[Start of MATERIAL SUPPLIED]
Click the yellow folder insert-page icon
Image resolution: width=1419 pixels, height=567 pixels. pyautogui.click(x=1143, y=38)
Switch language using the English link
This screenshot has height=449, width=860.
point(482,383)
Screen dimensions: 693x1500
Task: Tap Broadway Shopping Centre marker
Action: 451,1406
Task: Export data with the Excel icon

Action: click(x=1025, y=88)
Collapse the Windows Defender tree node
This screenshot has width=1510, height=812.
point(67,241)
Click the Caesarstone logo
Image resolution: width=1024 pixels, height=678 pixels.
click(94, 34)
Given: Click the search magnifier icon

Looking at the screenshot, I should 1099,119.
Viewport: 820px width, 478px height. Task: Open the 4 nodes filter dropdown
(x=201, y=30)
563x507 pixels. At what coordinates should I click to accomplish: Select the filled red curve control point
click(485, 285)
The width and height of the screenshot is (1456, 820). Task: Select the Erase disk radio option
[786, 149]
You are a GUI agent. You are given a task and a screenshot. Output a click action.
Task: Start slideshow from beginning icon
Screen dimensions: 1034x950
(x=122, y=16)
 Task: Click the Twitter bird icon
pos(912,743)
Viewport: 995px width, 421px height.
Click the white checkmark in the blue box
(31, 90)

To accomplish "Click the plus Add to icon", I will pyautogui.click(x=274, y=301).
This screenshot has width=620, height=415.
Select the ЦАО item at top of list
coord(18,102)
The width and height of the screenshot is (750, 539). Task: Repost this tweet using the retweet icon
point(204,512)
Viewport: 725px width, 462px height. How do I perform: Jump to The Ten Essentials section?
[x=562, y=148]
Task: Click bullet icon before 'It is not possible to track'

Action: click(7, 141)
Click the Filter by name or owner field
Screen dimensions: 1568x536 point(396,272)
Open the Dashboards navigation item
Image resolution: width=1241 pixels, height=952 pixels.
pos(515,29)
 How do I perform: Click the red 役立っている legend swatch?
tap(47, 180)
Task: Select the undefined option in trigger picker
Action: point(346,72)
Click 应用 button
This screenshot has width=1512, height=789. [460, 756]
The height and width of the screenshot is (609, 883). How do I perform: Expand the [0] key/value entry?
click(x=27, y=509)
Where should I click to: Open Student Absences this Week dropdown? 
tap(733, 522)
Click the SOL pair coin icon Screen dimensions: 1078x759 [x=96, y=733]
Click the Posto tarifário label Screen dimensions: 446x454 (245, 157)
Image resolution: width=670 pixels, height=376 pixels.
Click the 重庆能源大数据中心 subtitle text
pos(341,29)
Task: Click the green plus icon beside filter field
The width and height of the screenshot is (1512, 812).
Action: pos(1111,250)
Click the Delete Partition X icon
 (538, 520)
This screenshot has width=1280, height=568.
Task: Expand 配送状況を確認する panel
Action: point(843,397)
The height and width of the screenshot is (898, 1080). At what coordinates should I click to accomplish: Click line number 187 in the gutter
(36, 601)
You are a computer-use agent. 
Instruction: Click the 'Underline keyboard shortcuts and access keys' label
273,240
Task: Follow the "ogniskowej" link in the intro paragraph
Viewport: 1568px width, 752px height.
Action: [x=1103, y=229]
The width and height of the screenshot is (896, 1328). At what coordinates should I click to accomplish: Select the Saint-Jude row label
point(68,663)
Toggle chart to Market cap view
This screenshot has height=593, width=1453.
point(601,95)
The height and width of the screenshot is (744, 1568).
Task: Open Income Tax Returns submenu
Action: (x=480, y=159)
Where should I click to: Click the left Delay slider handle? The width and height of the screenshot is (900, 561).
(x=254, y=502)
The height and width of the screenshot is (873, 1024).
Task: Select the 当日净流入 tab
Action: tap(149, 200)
[End of MATERIAL SUPPLIED]
WHAT IS BEING ASKED
Find every line in the data above that contains the word "dropdown", and copy each of those lines.

RESPONSE TO THE TASK
Viewport: 820px width, 478px height. Task: Open the 4 nodes filter dropdown
Where should I click to: Open Student Absences this Week dropdown? 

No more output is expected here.